The one most important point that A Hope in the Unseen pushes home is that parents must hope that their children have opportunities that they did not. I see these lost children every day in our schools and I see teachers who try. Without a parent who supports and yes, pushes, with love and care, a child will very rarely succeed.
I think about how amazing it would be for this young man to speak to students at my local middle school, a school not as impoverished, but a school where I see unruly, uncaring students. Then I remember that the parents who need to hear what this young man has to say, would not come. These parents support their children but support in the wrong ways. If a child is suspended for talking, or fighting the parents defend the child.

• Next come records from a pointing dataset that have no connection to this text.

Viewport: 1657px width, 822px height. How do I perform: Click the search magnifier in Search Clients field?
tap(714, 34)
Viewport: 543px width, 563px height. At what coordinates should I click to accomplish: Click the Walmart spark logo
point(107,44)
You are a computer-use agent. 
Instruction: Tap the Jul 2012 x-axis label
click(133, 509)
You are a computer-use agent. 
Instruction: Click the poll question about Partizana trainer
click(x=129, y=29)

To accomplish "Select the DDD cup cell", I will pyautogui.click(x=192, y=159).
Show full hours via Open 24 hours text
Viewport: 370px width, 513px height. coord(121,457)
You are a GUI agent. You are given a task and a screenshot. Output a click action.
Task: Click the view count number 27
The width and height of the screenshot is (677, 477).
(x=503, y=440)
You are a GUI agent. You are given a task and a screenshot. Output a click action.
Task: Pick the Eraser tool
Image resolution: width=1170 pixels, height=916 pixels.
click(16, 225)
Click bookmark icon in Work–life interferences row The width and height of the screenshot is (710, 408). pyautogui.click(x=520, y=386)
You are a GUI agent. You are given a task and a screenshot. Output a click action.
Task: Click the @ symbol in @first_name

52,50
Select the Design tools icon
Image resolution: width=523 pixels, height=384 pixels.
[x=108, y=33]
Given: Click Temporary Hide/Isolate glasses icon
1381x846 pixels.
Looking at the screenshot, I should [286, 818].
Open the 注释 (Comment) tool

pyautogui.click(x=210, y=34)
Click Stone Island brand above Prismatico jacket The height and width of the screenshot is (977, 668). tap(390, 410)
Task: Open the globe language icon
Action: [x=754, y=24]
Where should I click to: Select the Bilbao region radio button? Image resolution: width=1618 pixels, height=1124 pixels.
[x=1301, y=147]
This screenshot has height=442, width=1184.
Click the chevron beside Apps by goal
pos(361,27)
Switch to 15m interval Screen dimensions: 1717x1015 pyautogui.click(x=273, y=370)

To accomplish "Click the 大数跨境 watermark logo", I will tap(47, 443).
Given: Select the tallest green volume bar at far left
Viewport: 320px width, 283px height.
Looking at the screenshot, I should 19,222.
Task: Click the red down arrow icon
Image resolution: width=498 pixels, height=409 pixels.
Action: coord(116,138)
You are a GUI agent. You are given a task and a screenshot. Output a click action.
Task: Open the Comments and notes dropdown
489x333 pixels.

In a Hope in the Unseen, Barbara is strong. Cedric does not go to concert with his drug addict father, he is expected to be responsible and wash dishes, he is expected to never complain about the cold house or the work, but he is loved in a way that cannot fail.
There are so many small phrases that mean so much. As Philip, the class clown, bright but with no guidance walks across the stage at graduation, he gets the most applause and cheers but at "what a cost" thinks Cedric. A small phrase packed with meaning.
I and most parents will be able to sympathize with all of Cedric's and his mother's emotions on some level. When Barbara leaves Cedric at Brown, or Cedric notices the differences between himself and the other students, I know that each child and mother experience this to some degree.